One of the group’s primary aims is to socialise contemporary and future leaders into accepting the incontrovertible importance of the alliance. In the past week, the group has had good reason to believe that its investment in Julia Gillard – who has been attending its meetings for several years – has paid off.
In one of her first policy statements as Prime Minister, a remarkably obsequious Gillard told US President Barack Obama it was a ”great honour and privilege” just to talk to him. She then ”reassured” the President of her fidelity to the alliance, and gave him Australia’s continuing support for the military campaign in Afghanistan. Kevin Rudd may be gone, but his approach to the longest war in Australia’s history would not be changed by his successor.
To say that the conversation Gillard had with Obama was a missed opportunity does not fully capture the folly of her first foreign policy utterance as Prime Minister.
Three points stand out.
First, popular support in Australia for the Afghan war has collapsed. Depending on which poll you read, either 54 per cent (Lowy) or 61 per cent (Essential Media) of the population oppose continuing military involvement in Afghanistan and want Australian troops withdrawn.
These views have no representation in the lower house of the Federal Parliament. They are not even considered by the new Prime Minister to be a factor that qualifies Australia’s participation in the war. Gillard’s reflexive support may reassure Washington that she is ”sound” on national security – that the ”informal bar” on someone from the Left becoming Prime Minister could be lifted, to quote one lobbyist. However, it fundamentally betrays the wishes of the people she now represents.
In response to findings that 55 per cent of Australians are not confident that Australia has clear aims in Afghanistan (Lowy poll), former Labor senator Stephen Loosley reportedly said that ”as long as [there is] bipartisan support for [Australia’s] Afghanistan contribution in Canberra, declining popular support for Afghan conflict is not an issue”.
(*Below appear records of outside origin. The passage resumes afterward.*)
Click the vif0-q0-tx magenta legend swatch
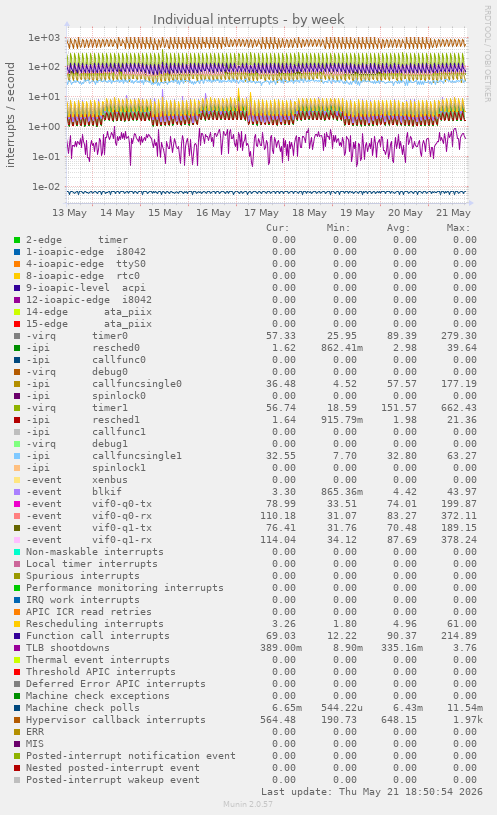This screenshot has width=497, height=815. (x=17, y=504)
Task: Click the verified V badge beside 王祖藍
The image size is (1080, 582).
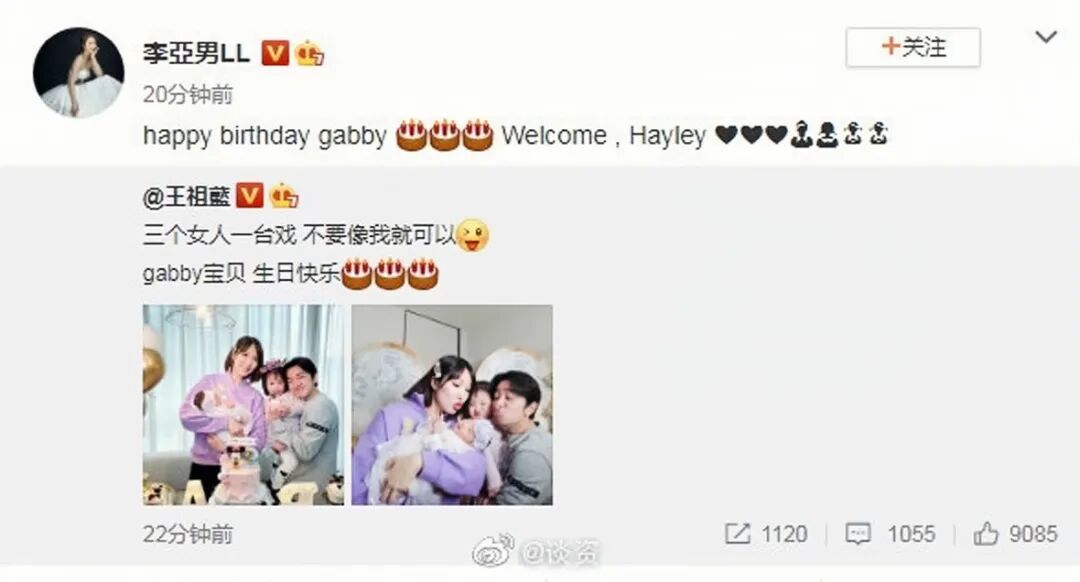Action: [x=249, y=196]
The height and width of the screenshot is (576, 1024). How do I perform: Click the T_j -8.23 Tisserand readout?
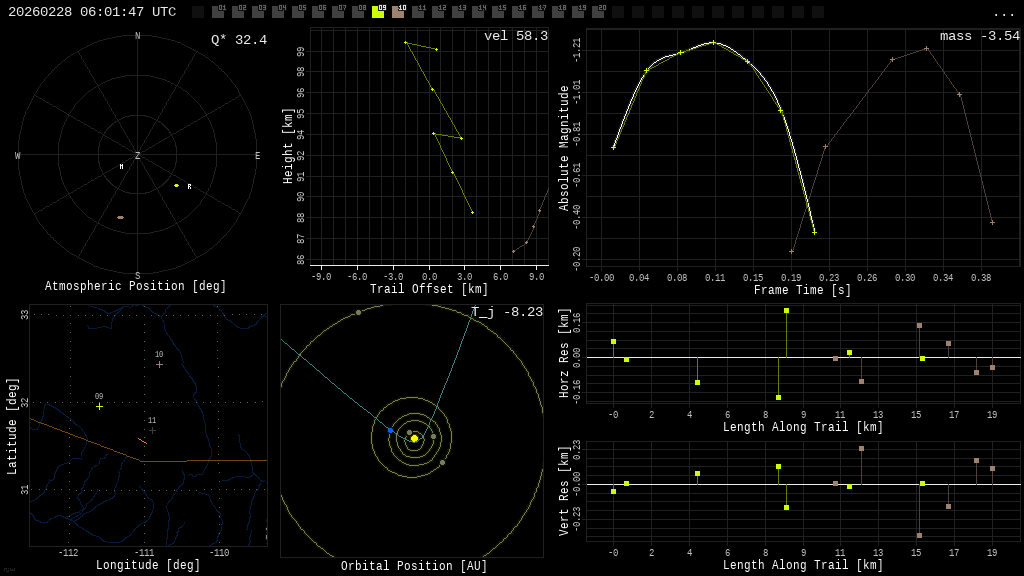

This is a perfect illustration of elite disdain for public opinion. No wonder the same poll found that 69 per cent believe the government pays too little attention to their views ”in comparison to the opinions of foreign policy experts”.
Second, the vigorous discussion of the war now taking place in the US media and inside Washington’s is not mirrored here. This is largely the government’s fault. For a war that seems unwinnable and futile to so many Australians, the absence of an equally vibrant debate in this country is an indictment of our democratic processes. What are our politicians so frightened of?
The forensic examination of tactics, personalities, operations and the Taliban – which can be found across the US press every day – is almost entirely missing from the Australian media. It is only when tragedy strikes and casualties increase that analysis rises briefly above the superficial. Comparisons with the Vietnam War could not be more striking. Third, the humiliating departure of General Stanley McChrystal provided the opportunity to ask Obama critical questions – and leverage Canberra’s support against more definitive criteria.
We could be asking : What are your war aims? When will they be achieved? What are your criteria for ”success” in Afghanistan? What is the exit strategy? Instead, Gillard rushed to ”reassure” Obama (as if he needed it) that Australia would continue to be an uncritical ally in a war the public opposes. It’s an inauspicious start in diplomacy for our new Prime Minister.